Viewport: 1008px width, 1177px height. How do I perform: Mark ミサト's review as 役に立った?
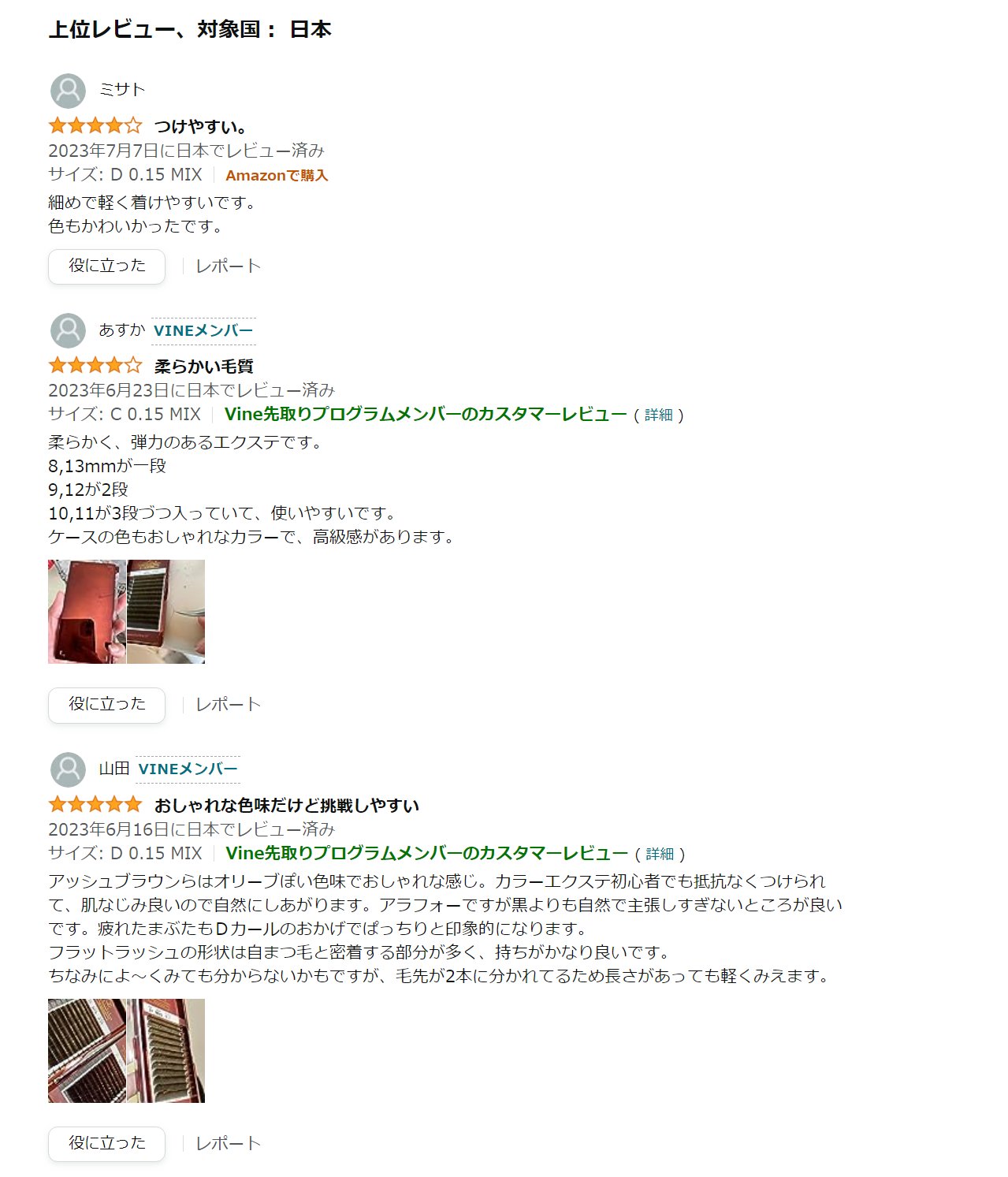(x=106, y=266)
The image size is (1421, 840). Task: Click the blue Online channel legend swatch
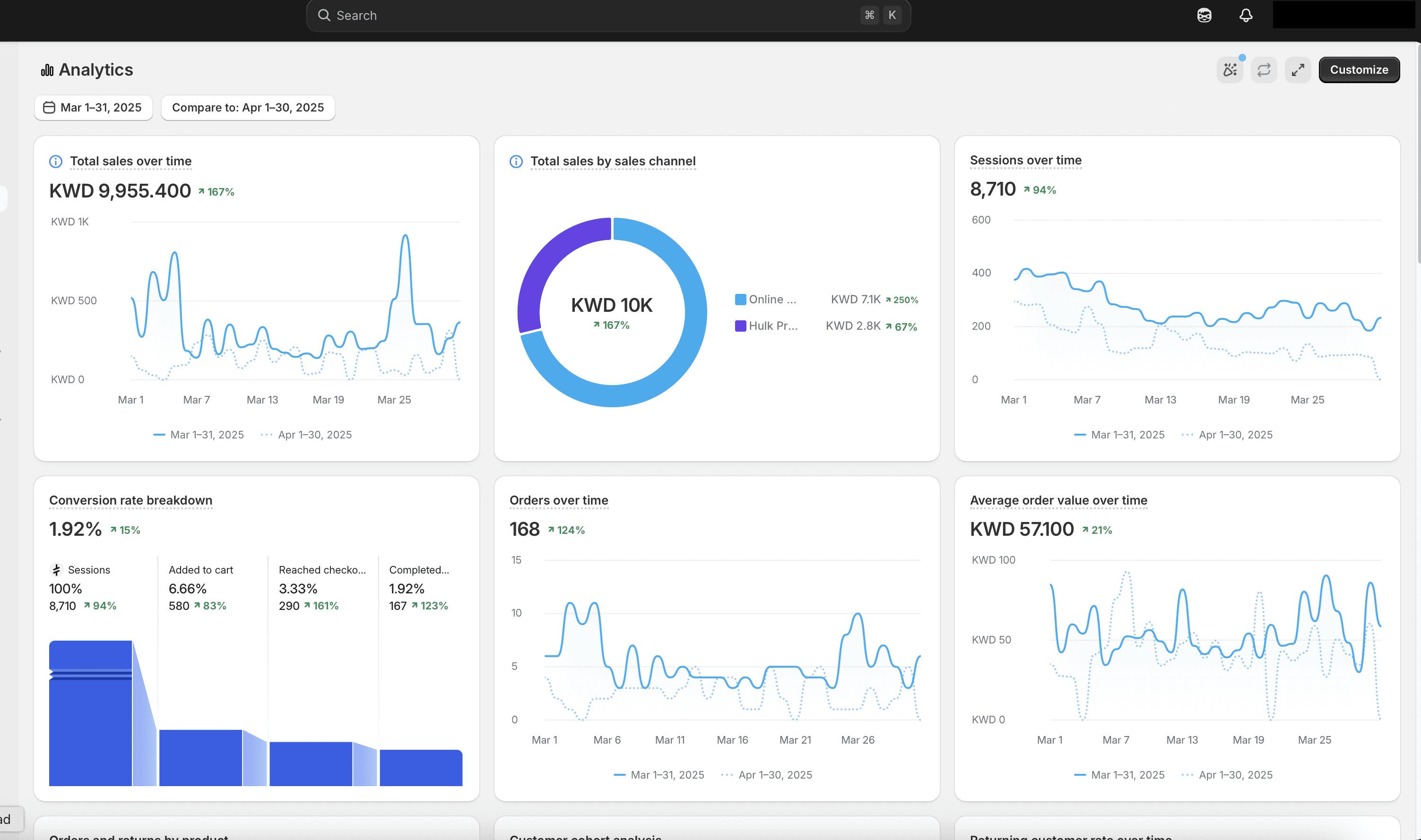740,300
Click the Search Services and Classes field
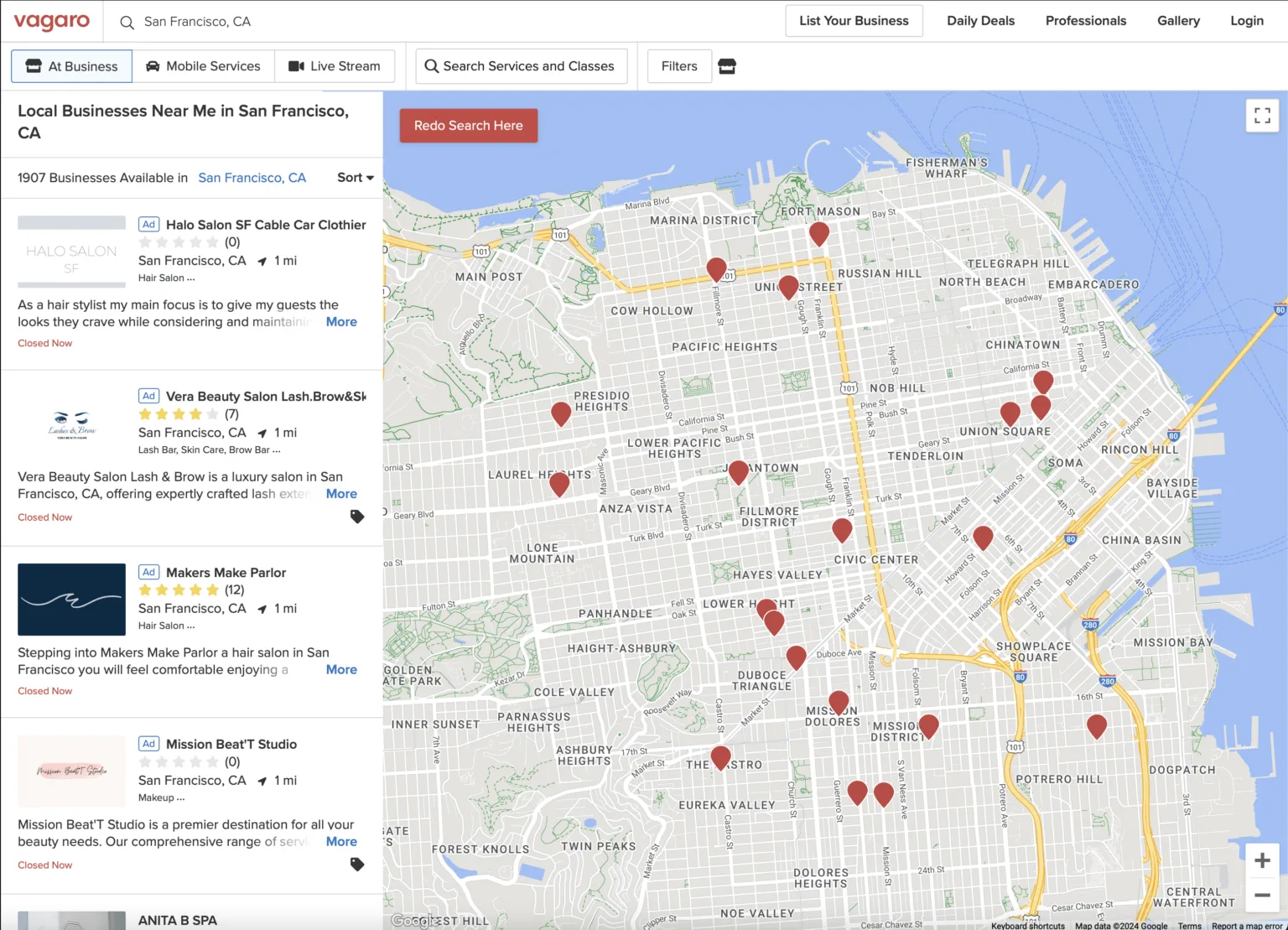 pos(522,66)
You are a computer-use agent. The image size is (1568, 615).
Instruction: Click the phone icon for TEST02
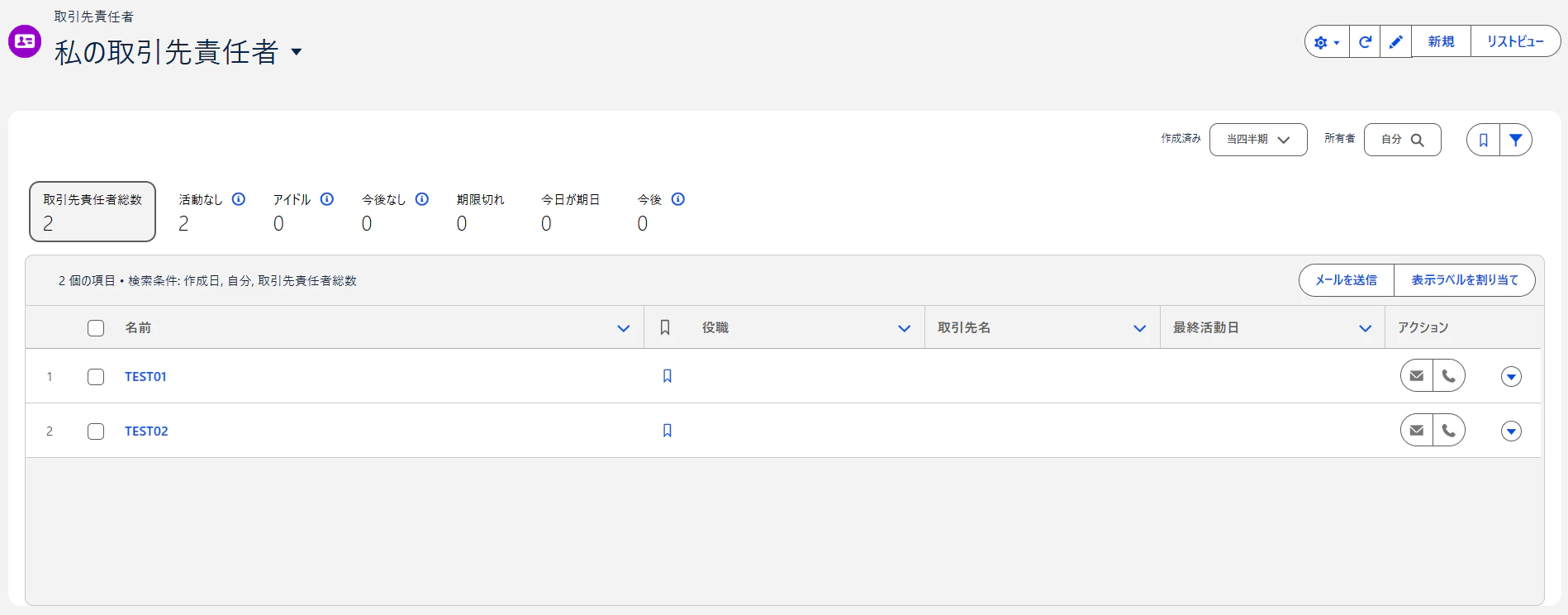[x=1448, y=431]
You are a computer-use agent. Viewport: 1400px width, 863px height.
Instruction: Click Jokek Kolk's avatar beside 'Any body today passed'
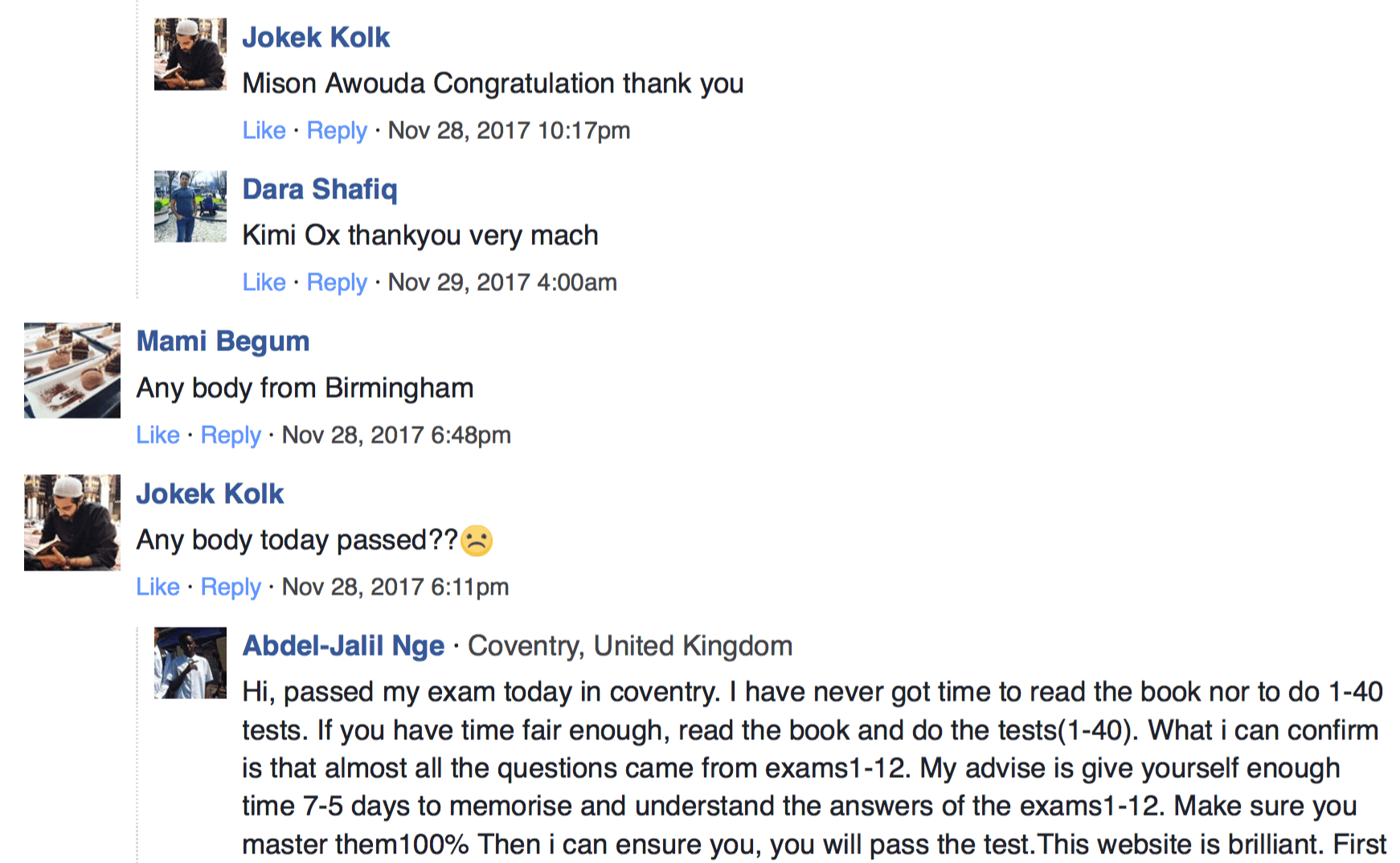(x=72, y=522)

___

*Stated exercise:* Copy out word for word the part of the records that runs from the start through the line containing "pos(522,66)", both ends included. Leave the pictures out of your answer.

*Written answer:*
Viewport: 1008px width, 1177px height. How do I perform: Mark ミサト's review as 役に立った?
(x=106, y=266)
The image size is (1421, 840). Task: Click the blue Online channel legend swatch
740,300
Click the Search Services and Classes field
 pos(522,66)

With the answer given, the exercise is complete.